Facciamo un passo indietro. Il 15 marzo scorso il Parlamento ha approvato la legge delega per introdurre "efficienza e trasparenza" nella pubblica amministrazione. Ora questa legge, per diventare operativa, ha bisogno dell’approvazione del decreto legislativo. Il testo è stato approvato in via preliminare dal Consiglio dei Ministri l’8 maggio scorso e adesso dovrà fare il giro delle sette chiese (Conferenza unificata per la valutazione da parte di Regioni ed enti locali, Cnel, Commissioni parlamentari) prima di tornare a Palazzo Chigi per l’approvazione definitiva.
 
Brunetta, nei giorni scorsi, ha posto un ultimatum: "O si chiude entro sessanta giorni o io me ne vado". Con chi ce l’aveva, l’abbiamo appena detto. Giulio Tremonti si era già detto perplesso e in questi giorni ha ribadito che non intende dare la sua approvazione al provvedimento.

Ecco le motivazioni di via XX Settembre. Allo stato attuale delle cose, il controllo economico sulla pubblica amministrazione e la gestione del personale, ricade sotto il Ministero di Tremonti (quello di Brunetta è un dicastero senza portafoglio, collocato all’ombra di Palazzo Chigi). Nel momento in cui dovesse diventare operativa l’"Autorità indipendente per la valutazione dell’efficienza delle procedure", voluta da Brunetta (composta da cinque esperti proposti dal Ministero per la pubblica amministrazione e da quello per l’attuazione del programma con un costo di oltre 4 milioni di euro), le leve che comandano la burocrazia passerebbero a Palazzo Chigi.

La nuova authority dovrà dettare i criteri per stilare l’elenco dei “buoni” (il 25% dei dipendenti pubblici che avranno il massimo del premio di produttività), dei “così, così” (il 50% dei travet con meriti inferiori, che riceveranno metà del premio) e dei “cattivi” (quelli che resteranno a bocca asciutta). Insomma -a parte il Ministro delle Pari Opportunità, Mara Carfagna, che ha contestato il meccanismo degli aumenti di merito puntualizzando che avrebbe penalizzato le donne in maternità- il nocciolo della questione è politico: il potere vero non sarebbe più in mano al Ministro del Tesoro.

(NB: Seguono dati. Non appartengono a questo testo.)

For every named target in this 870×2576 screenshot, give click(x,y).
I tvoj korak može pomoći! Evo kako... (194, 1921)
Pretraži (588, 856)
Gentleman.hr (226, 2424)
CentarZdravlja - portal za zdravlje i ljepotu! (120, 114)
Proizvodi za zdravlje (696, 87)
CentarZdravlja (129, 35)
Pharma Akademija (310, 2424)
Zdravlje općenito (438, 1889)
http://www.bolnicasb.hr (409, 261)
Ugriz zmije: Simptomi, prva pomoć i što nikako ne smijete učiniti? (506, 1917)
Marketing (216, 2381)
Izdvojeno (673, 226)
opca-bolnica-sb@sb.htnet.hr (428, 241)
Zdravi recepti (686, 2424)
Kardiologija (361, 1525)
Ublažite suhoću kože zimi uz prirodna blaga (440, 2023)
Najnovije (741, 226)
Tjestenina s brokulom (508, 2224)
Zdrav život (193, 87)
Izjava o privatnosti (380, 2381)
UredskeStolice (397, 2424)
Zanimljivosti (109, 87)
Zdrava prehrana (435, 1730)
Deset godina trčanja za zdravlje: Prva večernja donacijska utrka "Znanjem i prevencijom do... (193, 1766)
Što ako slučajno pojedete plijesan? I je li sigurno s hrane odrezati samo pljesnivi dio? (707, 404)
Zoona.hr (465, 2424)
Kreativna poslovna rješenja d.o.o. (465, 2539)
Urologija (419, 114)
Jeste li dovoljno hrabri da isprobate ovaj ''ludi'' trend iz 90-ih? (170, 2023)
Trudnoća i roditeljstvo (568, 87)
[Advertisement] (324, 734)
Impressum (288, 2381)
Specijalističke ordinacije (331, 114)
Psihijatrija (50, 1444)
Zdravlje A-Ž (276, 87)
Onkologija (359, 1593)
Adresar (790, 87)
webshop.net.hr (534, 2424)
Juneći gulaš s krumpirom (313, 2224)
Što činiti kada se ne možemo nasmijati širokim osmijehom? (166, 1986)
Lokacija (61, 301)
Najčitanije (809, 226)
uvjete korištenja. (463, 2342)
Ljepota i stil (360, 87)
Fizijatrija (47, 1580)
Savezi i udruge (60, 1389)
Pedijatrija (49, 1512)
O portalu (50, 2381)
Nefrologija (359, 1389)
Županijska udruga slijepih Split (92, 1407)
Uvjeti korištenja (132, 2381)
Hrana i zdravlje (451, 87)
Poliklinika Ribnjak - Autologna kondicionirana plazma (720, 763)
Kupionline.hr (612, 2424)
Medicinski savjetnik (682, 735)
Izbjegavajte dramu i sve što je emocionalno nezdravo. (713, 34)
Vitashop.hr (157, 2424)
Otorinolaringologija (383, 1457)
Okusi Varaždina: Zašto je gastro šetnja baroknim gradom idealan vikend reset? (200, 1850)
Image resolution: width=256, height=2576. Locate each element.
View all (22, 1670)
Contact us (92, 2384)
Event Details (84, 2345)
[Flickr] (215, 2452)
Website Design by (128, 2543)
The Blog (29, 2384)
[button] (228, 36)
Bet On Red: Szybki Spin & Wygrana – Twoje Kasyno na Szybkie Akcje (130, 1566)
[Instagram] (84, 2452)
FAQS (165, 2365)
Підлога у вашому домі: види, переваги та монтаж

Il resto delle perplessità di Tremonti sono legate alla “class action” che, così come disegnata da Brunetta, comporterebbe il rischio amministrativo di un pericoloso contenzioso, con relativo blocco del funzionamento degli uffici, ed il rischio politico che la “class action” del settore statale faccia da battistrada per qualcosa di analogo, e magari di più rigoroso, nel privato. E si sa che "il governo degli imprenditori" intende andare molto cauto sull’argomento.